The sales volumes are just not there anymore for Intel to keep tick-tock-ing along and not able to as quickly amortize R&D and other engineering and facilities costs! So that era is over. The margins are going to have to come down for Intel also for the Cash Cow server market also from more than AMDs x86 but also ARM and power8/Power8+ and power9 from more than just IBM's power sales but third party power* sales also!

March 22, 2016 | 11:05 PM - Posted by Anonymous (not verified)

Edit: folding the its mobile devises division
To: folding its mobile devices division

April 26, 2016 | 12:20 AM - Posted by Anonymous (not verified)

I don't think "loosing" means what you think it means.

March 22, 2016 | 09:45 PM - Posted by Anonymous (not verified)

I think most people understand that a change was coming, because ever since Bulldozer Intel has really taken a backseat for the desktop CPU market and focused primarily on the mobile market

March 22, 2016 | 11:06 PM - Posted by JohnL (not verified)

I got a bad feeling about this.
The fact Intel said this means.......they are very very confident their product already beaten AMD Zen before it even out......

March 22, 2016 | 11:59 PM - Posted by han (not verified)

I got this feeling when intel blocked non-k overclocking.

March 23, 2016 | 12:06 AM - Posted by Pixy Misa (not verified)

Or they're simply stuck with the laws of physics and can't iterate as fast as they used to.

March 23, 2016 | 07:00 AM - Posted by Gunbuster

Intel has an 18 core Xeon they could rebrand to desktop anytime they want. Or they could use a 6 core, or the 8 core, or the 10 core, 12 core, 14 core, or 16 core. They literally just need to change the laser etcher template from Xeon to Core iwhatever.

March 22, 2016 | 11:15 PM - Posted by Goofus Maximus (not verified)

From Tick-Tock to Tic-Tac-Toe! The new rhythm by which they devise their devices...

March 22, 2016 | 11:42 PM - Posted by Anonymous (not verified)

Higher and higher clock speeds met their end to multiple cores. Now that shrinking process is getting down to the number of atoms you can count I predict adding more cores will also come to an end. Well an end as we know it. I think we will be seeing more of the system on chip and/or cores evolving into processing units where you no longer count a CPU by its cores.

March 23, 2016 | 12:03 AM - Posted by zgradt

Oh, *now* it's official. Sounds like they're still pretending that Broadwell doesn't exist.

March 23, 2016 | 05:05 AM - Posted by Anonymous (not verified)

This is quite big. Do you guys plan to investigate as to why exactly Intel took this decision? I doubt its anything to do with the limits of their own technology.

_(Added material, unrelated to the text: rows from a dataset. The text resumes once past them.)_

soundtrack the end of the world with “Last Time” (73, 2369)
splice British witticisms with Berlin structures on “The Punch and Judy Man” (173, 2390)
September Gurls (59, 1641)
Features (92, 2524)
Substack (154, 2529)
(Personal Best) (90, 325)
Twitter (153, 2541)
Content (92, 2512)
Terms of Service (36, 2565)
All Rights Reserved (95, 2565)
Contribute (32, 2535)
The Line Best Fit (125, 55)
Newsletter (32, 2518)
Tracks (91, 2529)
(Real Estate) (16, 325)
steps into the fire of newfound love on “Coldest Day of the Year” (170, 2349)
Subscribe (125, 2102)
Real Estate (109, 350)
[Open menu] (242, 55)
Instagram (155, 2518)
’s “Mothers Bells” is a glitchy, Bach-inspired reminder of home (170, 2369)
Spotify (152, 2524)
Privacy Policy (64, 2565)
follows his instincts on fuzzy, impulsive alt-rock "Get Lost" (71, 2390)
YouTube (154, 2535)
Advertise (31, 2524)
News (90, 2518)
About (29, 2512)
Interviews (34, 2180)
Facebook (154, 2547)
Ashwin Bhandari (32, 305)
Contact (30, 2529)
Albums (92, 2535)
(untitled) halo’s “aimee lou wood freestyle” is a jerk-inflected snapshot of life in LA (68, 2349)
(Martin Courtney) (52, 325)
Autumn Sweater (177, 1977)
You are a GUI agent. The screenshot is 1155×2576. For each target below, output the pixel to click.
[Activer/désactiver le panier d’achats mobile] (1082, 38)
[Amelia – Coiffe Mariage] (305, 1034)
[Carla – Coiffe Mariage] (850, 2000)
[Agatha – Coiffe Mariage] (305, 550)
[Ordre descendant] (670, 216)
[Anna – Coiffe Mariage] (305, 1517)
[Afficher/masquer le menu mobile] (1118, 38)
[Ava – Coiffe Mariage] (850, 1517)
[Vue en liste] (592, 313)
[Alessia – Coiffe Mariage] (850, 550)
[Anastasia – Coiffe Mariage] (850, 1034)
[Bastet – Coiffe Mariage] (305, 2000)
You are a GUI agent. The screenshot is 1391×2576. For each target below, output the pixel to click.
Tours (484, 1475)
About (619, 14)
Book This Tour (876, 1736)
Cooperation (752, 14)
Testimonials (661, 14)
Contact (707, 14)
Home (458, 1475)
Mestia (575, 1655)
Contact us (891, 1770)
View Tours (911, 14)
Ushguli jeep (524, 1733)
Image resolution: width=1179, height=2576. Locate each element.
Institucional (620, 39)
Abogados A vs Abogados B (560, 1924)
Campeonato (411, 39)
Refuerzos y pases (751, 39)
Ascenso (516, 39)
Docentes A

March 23, 2016 | 09:10 AM - Posted by Anonymous (not verified)

It is pretty obvious that there are yield issues at these smaller process nodes, so I expect it definitely has to do with the limits of their own technology. In fact it has to do with some basic physical limitations. They are now trying to make 14 nm features with 193 nm light. It is amazing that they managed to stretch it this far. Billions of dollars are being poured into research, but I don't think they have a clear path to a solution yet. It is pretty basic science that exponential functions can not be maintained indefinitely, so CMOS scaling will come to an end. They still may be able to make improvements to the process tech without going smaller.

April 26, 2016 | 12:24 AM - Posted by Anonymous (not verified)

How do you know how expensive that specific research is? How do you know it is poured?

March 23, 2016 | 12:32 PM - Posted by Drazen (not verified)

We must be aware how complicated is to switch from 10nm to, let's say, 7nm. Switching from 7 to 5 will be much more complicated. At this sizes we start talking of few atom distances and nobody knows what is waiting there.
On other side chip must be verified and this is very complicated and takes ages to simulate. Even a small change will require weeks to verify.
But shrinking also makes new problems on software side. Today most of software is not optimized and situation will get worst.